The November forecast for the ITS Logistics U.S. Port/Rail Ramp Freight Index shows that all modes across all regions are at normal operations, but shippers and carriers should continue to closely follow “the choke points at the Suez and Panama canals as water conditions worsen and the current conflict between Israel and Gaza,” the Nevada-based third-party logistics (3PL) firm reported Nov. 13.
The ITS Logistics US Port/Rail Ramp Freight Index forecasts port container and dray operations for the Pacific, Atlantic and Gulf regions, according to the 3PL firm, which provides drayage and intermodal services in 22 coastal ports and 30 rail ramps throughout North America. Ocean and domestic container rail ramp operations are also highlighted in the index for both the West Inland and East Inland regions.
“While there are no adverse effects yet, water levels in the Panama Canal are limiting the amount of cargo that can be transported on ocean vessels,” ITS Logistics Vice President of Drayage and Intermodal Paul Brashier said. “Geopolitical unrest in the Middle East also has the potential to affect vessel flow through the Suez Canal. The Panama Canal is responsible for moving over 40% of all U.S. container traffic, which equates to approximately $270 billion in cargo.”
According to ITS Logistics, the Panama Canal Authority was expected this month to implement additional vessel reductions “with the sole goal of conserving water as levels are still being impacted by a severe El Niño weather system. As a result of the drought, the Panama Canal authorities need to reduce the number of daily transits from 29 to 25 ships in the coming weeks. A decrease in vessels will continue to occur until transit is reduced to 18 ships per day in February. Popular to East Coast trade due to being a faster route, the reduction to 18 ships will represent between 40%-50% of full capacity.”

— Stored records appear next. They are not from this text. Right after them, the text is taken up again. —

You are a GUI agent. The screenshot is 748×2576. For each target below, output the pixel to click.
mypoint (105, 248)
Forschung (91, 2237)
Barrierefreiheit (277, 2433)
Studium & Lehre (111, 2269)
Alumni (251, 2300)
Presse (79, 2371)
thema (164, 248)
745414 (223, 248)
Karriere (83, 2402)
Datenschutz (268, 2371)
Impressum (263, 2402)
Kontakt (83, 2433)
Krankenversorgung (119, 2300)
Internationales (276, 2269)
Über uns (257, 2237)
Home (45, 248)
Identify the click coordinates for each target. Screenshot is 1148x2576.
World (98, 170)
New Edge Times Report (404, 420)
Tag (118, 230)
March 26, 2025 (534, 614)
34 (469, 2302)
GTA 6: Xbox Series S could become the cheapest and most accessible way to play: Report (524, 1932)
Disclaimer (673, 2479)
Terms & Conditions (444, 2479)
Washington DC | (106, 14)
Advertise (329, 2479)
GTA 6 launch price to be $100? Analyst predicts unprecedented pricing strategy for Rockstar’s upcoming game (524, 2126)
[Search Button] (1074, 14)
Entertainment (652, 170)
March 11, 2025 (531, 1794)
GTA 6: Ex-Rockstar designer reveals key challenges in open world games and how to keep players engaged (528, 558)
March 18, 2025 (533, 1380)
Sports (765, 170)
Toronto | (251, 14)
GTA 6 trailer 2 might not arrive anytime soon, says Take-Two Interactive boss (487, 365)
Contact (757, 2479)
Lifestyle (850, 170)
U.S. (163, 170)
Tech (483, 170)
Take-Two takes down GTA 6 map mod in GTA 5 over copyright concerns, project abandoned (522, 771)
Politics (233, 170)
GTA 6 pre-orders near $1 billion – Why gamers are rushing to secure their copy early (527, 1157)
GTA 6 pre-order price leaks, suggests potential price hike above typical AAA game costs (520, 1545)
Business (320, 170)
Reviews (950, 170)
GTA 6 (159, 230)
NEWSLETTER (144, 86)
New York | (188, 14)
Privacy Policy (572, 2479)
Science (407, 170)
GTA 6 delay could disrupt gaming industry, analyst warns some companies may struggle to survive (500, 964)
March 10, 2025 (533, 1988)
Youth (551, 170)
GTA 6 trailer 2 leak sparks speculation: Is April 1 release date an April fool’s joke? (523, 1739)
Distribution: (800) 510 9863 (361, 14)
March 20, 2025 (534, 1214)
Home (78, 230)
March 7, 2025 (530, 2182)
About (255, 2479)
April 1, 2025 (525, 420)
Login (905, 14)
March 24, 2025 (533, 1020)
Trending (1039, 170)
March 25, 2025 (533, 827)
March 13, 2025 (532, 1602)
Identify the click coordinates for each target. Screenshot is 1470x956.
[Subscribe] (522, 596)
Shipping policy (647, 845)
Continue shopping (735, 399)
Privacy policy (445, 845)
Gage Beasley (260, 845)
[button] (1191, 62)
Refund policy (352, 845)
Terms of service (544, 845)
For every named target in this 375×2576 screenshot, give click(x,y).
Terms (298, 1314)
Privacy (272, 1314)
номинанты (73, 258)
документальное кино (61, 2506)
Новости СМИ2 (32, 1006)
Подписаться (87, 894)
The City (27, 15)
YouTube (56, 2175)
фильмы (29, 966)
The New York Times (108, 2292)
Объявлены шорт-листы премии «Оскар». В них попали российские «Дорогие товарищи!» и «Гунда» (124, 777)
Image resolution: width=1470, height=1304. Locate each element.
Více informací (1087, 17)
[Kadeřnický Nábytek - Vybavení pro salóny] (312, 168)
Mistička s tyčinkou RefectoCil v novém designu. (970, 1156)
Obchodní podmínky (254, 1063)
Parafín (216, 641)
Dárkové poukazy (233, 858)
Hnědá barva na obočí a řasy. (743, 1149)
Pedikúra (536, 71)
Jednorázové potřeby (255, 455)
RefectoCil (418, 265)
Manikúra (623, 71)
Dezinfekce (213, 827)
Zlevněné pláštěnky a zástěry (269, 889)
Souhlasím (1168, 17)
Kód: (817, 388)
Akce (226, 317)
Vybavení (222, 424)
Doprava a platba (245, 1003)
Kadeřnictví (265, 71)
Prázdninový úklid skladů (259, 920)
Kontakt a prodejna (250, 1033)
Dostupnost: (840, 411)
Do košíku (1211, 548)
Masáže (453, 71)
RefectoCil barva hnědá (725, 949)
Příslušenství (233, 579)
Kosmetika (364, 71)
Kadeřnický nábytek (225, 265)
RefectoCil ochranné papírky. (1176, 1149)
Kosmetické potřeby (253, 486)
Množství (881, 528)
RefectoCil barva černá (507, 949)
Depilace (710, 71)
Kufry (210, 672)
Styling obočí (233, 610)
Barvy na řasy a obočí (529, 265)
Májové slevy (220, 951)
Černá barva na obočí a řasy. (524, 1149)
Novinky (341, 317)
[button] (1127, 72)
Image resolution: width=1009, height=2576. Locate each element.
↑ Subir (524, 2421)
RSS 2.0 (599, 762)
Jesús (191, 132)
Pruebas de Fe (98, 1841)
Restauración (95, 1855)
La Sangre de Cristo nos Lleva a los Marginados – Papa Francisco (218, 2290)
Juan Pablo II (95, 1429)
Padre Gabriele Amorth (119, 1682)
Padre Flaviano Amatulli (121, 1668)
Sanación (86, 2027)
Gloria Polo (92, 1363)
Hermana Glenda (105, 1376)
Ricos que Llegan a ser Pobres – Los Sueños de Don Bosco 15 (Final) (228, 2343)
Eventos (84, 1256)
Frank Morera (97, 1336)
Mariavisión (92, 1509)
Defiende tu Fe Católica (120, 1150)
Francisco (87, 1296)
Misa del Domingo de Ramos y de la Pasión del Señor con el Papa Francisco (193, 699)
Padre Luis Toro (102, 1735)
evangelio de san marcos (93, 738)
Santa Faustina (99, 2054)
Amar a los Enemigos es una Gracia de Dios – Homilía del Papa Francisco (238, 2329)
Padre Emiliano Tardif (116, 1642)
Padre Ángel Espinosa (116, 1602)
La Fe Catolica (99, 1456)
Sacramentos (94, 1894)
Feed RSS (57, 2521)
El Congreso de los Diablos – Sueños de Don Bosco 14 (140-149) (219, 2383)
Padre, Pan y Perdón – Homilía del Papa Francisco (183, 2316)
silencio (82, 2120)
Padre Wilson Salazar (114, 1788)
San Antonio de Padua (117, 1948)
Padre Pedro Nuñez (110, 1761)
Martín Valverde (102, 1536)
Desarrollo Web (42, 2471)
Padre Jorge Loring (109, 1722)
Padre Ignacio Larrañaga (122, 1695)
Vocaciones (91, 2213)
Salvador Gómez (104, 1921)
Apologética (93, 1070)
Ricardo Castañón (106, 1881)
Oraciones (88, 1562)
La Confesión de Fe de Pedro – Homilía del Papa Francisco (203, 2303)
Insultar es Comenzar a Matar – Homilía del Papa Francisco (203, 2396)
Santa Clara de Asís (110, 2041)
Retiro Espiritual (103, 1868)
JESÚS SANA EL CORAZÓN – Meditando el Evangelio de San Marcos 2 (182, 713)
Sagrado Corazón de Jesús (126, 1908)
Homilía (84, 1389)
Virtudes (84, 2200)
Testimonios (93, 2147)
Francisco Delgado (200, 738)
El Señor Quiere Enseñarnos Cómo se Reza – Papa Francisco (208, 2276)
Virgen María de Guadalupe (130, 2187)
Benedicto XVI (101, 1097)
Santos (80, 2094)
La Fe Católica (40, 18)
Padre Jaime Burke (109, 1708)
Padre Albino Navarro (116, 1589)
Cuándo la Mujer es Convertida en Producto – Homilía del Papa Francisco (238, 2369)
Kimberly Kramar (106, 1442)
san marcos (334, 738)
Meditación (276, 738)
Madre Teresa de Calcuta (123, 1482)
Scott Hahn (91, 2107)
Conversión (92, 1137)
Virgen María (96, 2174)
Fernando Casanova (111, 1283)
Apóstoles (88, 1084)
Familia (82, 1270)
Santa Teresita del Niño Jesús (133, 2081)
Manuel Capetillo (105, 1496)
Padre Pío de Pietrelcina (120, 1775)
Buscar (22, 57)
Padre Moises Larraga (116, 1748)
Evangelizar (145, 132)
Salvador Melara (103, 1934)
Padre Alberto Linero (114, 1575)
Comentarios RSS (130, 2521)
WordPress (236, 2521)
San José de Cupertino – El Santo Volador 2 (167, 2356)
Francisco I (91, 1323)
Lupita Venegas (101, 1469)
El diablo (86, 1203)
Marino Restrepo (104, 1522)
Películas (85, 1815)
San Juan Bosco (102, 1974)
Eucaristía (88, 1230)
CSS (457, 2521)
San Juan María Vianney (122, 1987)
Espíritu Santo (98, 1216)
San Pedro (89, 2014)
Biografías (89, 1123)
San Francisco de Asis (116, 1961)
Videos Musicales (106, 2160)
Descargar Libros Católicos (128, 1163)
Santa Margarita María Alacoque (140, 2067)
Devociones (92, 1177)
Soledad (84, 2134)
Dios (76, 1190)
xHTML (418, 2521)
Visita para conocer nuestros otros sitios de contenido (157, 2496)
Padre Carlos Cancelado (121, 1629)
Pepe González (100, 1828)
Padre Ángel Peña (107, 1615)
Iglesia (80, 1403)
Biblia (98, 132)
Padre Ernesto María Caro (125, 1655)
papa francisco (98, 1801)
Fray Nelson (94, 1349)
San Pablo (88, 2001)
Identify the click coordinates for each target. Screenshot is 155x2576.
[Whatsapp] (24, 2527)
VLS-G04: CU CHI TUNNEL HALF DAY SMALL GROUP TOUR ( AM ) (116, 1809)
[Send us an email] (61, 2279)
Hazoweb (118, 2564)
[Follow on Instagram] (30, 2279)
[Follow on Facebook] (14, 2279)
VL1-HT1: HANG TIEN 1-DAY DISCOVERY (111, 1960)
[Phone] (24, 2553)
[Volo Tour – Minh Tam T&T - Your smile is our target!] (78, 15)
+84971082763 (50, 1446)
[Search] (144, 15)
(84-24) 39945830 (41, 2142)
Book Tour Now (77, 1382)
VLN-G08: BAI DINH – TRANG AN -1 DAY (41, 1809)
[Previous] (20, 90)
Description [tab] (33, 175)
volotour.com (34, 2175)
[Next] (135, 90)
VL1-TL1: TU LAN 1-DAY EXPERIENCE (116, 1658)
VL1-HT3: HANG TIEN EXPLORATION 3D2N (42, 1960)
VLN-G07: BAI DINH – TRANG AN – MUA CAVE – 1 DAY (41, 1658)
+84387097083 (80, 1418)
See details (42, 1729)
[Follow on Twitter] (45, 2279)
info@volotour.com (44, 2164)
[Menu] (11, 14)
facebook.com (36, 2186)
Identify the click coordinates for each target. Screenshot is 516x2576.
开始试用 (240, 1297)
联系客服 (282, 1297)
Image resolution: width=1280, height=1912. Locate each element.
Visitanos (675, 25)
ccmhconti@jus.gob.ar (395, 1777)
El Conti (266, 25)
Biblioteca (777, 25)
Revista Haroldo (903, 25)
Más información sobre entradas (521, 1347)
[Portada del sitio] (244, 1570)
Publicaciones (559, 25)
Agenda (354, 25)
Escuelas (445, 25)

Brashier reported that the “supply chain disruption is taking place while a significant freight recession is occurring, which has impacted companies such as Convoy and Yellow.” With many trucking companies now executing at rates “under their operations cost,” he said, “there will likely be an escalation of providers that exit the market. Trucking capacity is at risk due to high fuel costs, low rates from shippers, high capital access costs, and government mandates. Safety and service level declines will be the first indicators that a trucking provider is struggling. Industry professionals should prioritize vetting their selected partners’ fiscal health as we head into the new year.”
ITS Logistics is advising industry leaders “to take the opportunity to transition from reactive measures to proactive supply chain planning by collaborating with supply chain partners to reconfigure networks and implement lessons learned from the past five years.” It reported that the supply chain is expected to stabilize, “allowing for a strategic shift, while freight rates for trucking, rail, and ocean are at levels not seen since before the pandemic.”